> Try it: Take the entries below and print, exactly, the stretch from the line containing "PRODIGIES – KIDS MUSIC LESSONS (130, 2056)" through the line containing "[Read: How to", both included.

::::::::::

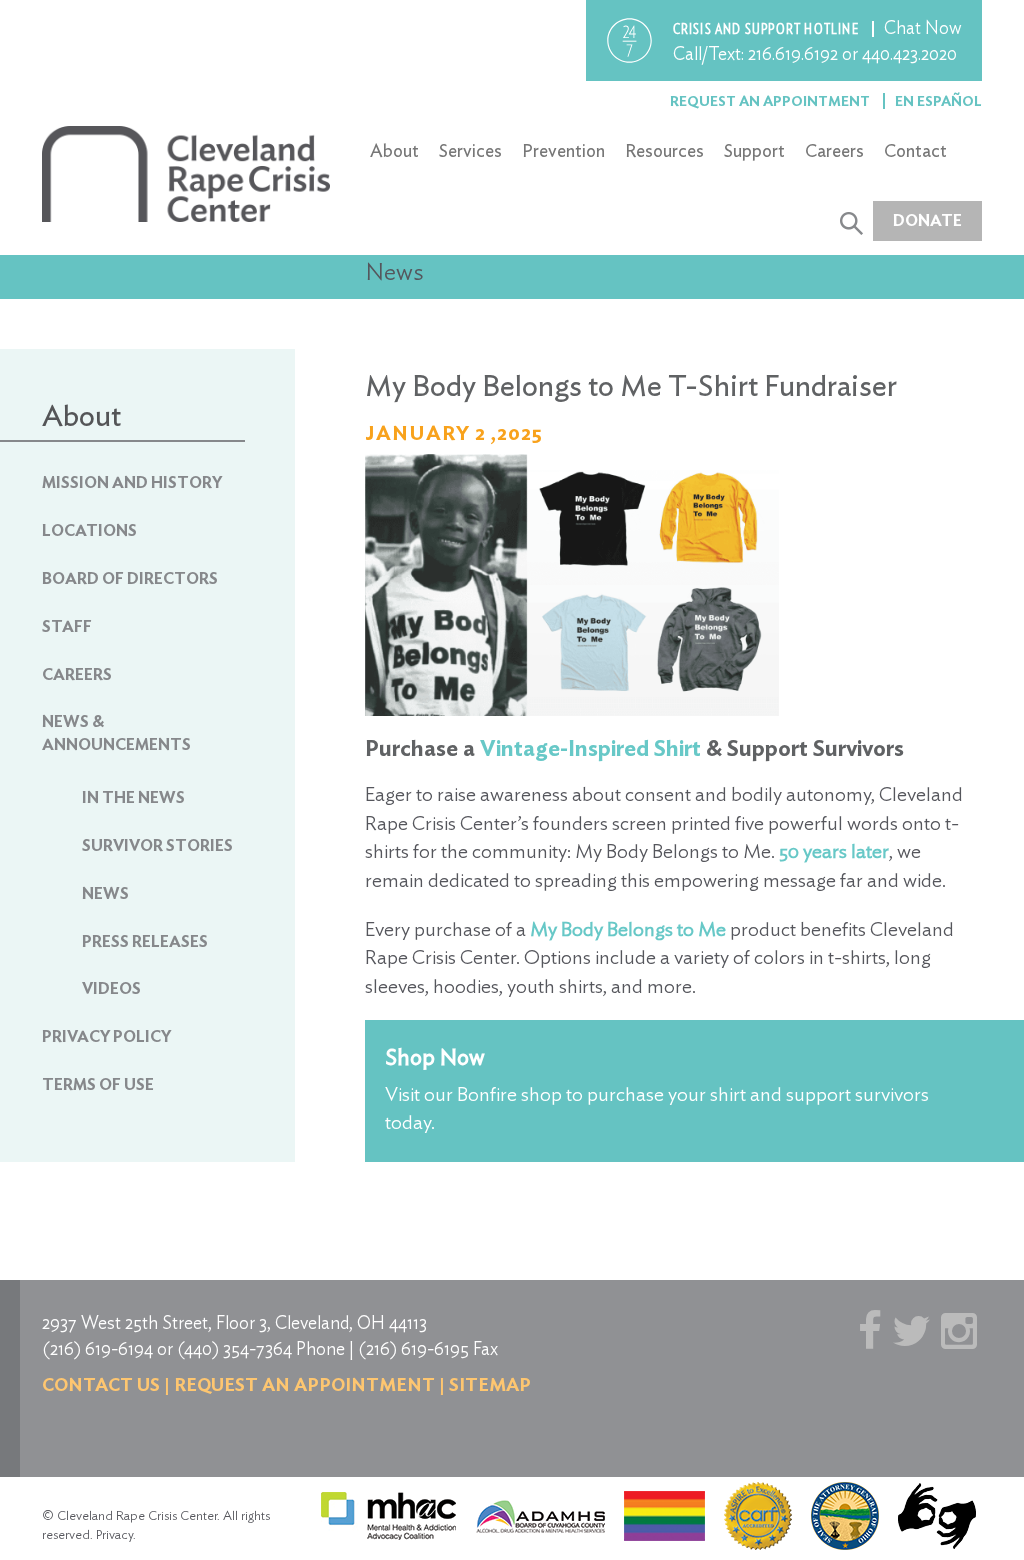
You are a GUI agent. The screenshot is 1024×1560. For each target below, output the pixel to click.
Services (470, 150)
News (105, 893)
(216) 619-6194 (97, 1348)
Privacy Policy (106, 1036)
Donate (927, 220)
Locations (89, 530)
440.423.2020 (909, 53)
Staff (67, 626)
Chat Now (923, 27)
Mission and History (132, 482)
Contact (915, 150)
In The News (133, 797)
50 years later (834, 851)
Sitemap (490, 1384)
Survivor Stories (157, 845)
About (394, 150)
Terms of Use (98, 1084)
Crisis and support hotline (767, 29)
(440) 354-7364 (234, 1348)
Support (754, 150)
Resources (664, 150)
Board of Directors (130, 578)
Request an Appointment (771, 101)
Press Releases (145, 941)
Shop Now (435, 1057)
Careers (834, 150)
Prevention (563, 150)
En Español (938, 101)
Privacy (114, 1534)
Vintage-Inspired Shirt (590, 748)
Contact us (101, 1384)
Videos (111, 988)
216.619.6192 (793, 53)
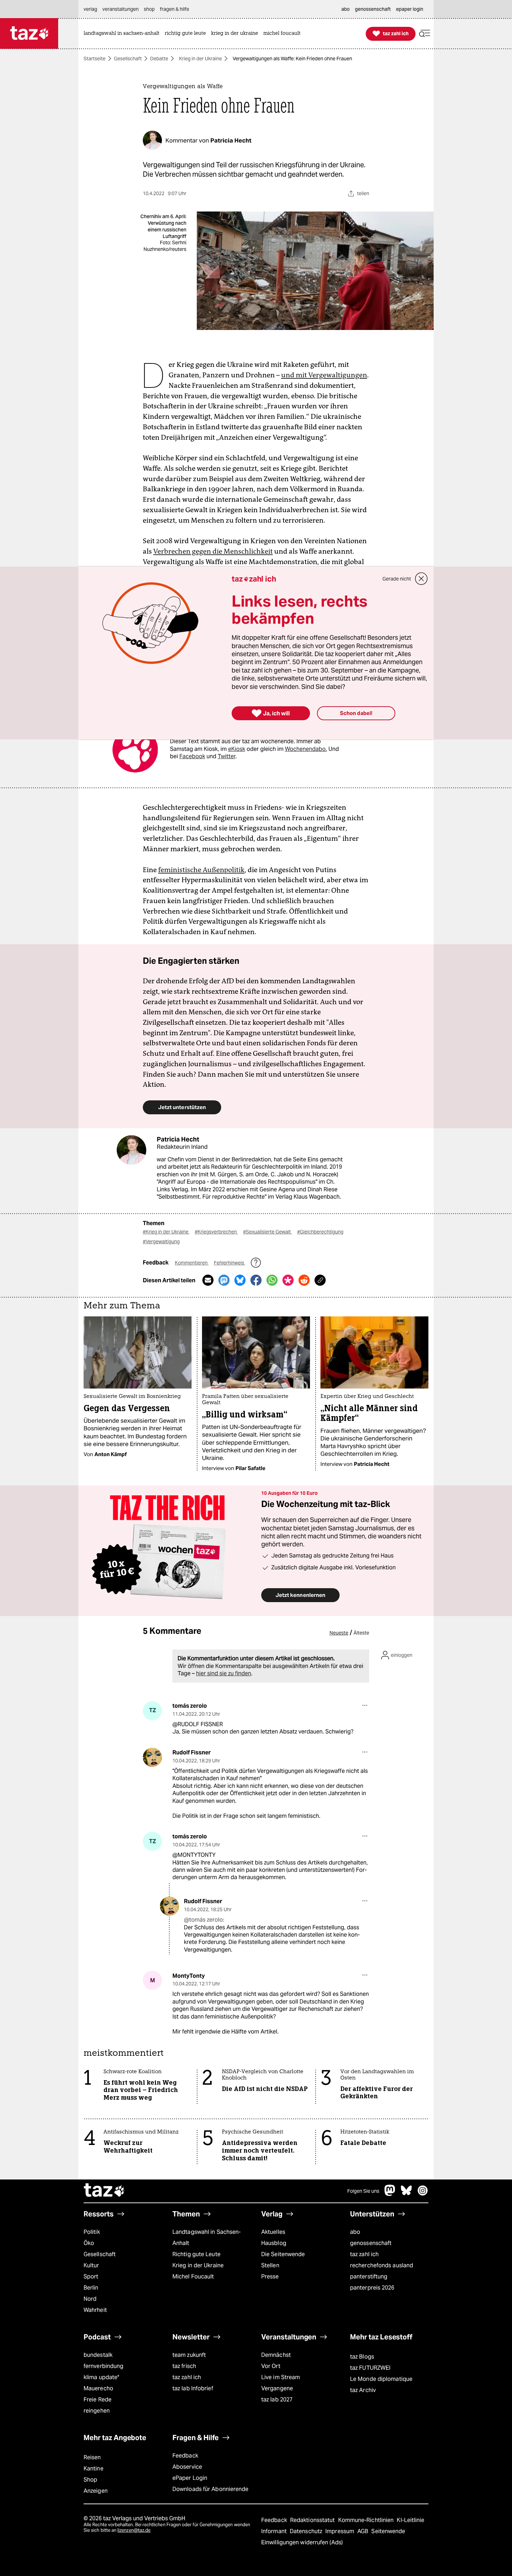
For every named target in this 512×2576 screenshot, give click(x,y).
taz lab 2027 (277, 2399)
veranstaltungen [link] (120, 9)
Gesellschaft (128, 58)
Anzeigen (96, 2490)
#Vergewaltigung (161, 1241)
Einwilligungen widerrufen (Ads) (302, 2542)
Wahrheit (95, 2310)
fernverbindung (103, 2366)
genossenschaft (370, 2243)
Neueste (338, 1633)
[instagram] (422, 2194)
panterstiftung (368, 2276)
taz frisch (184, 2366)
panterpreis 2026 (372, 2287)
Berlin (91, 2287)
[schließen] (421, 579)
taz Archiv (363, 2390)
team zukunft (189, 2355)
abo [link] (345, 9)
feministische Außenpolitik (201, 870)
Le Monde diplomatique (381, 2379)
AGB (363, 2531)
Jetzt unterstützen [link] (182, 1107)
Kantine (93, 2468)
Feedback (185, 2455)
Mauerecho (98, 2388)
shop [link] (149, 9)
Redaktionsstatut (313, 2520)
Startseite (95, 58)
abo (355, 2232)
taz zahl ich (364, 2254)
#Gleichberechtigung (320, 1232)
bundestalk (98, 2355)
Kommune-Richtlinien (366, 2520)
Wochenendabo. (306, 749)
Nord (90, 2298)
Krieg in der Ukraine (200, 58)
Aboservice (187, 2466)
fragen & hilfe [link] (174, 9)
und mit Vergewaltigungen (324, 375)
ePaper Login (189, 2478)
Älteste (361, 1633)
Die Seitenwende (283, 2254)
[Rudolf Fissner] (152, 1757)
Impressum (340, 2531)
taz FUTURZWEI (370, 2367)
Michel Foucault (193, 2276)
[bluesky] (406, 2194)
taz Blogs (362, 2356)
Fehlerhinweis (229, 1263)
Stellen (270, 2265)
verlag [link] (90, 9)
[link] (123, 33)
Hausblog (273, 2243)
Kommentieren (192, 1263)
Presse (270, 2276)
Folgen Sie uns (363, 2191)
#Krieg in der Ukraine (166, 1232)
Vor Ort (270, 2366)
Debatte (159, 58)
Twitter (226, 756)
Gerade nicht (396, 579)
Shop (90, 2479)
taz (104, 2191)
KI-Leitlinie (410, 2520)
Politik (92, 2232)
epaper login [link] (409, 9)
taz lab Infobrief (192, 2388)
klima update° (101, 2377)
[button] (424, 34)
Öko (89, 2243)
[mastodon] (390, 2194)
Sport (91, 2276)
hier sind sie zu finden (223, 1673)
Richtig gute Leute (196, 2254)
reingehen (97, 2410)
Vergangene (277, 2388)
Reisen (92, 2457)
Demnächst (276, 2355)
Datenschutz (307, 2531)
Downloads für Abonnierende (210, 2489)
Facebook (192, 756)
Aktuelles (273, 2232)
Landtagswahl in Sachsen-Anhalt (206, 2237)
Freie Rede (97, 2399)
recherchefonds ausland (381, 2265)
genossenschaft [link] (373, 9)
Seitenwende (388, 2531)
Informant (274, 2531)
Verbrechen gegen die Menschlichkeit (213, 551)
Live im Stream (280, 2377)
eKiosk (236, 749)
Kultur (91, 2265)
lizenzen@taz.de (133, 2530)
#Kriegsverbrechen (216, 1232)
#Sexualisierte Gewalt (267, 1232)
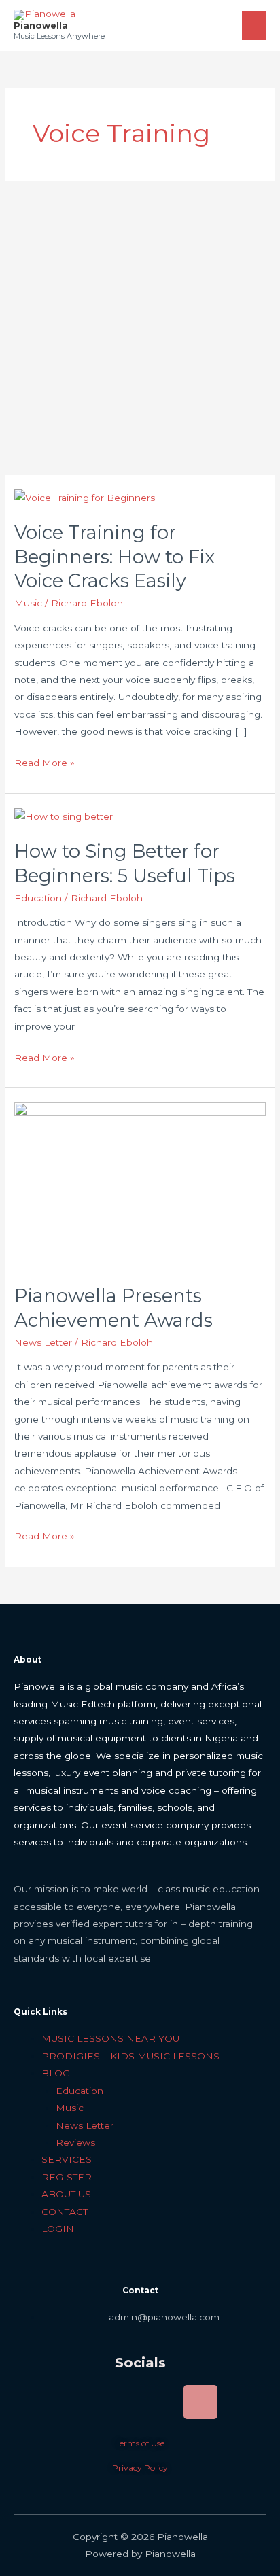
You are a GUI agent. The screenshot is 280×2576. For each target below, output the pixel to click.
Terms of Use (140, 2443)
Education (38, 897)
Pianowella (41, 25)
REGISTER (66, 2177)
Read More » (44, 761)
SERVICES (66, 2159)
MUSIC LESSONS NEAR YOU (110, 2038)
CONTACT (64, 2211)
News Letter (43, 1342)
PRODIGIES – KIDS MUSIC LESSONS (130, 2056)
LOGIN (57, 2228)
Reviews (75, 2142)
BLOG (55, 2073)
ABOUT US (66, 2194)
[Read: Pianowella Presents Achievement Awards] (140, 1185)
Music (28, 602)
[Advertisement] (140, 328)
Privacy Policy (140, 2467)
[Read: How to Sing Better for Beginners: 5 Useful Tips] (63, 815)
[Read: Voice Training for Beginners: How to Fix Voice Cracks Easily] (84, 496)
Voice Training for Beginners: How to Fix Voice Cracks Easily (114, 556)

::::::::::

> Exercise answer:
PRODIGIES – KIDS MUSIC LESSONS (130, 2056)
LOGIN (57, 2228)
Reviews (75, 2142)
BLOG (55, 2073)
ABOUT US (66, 2194)
[Read: Pianowella Presents Achievement Awards] (140, 1185)
Music (28, 602)
[Advertisement] (140, 328)
Privacy Policy (140, 2467)
[Read: How to Sing Better for Beginners: 5 Useful Tips] (63, 815)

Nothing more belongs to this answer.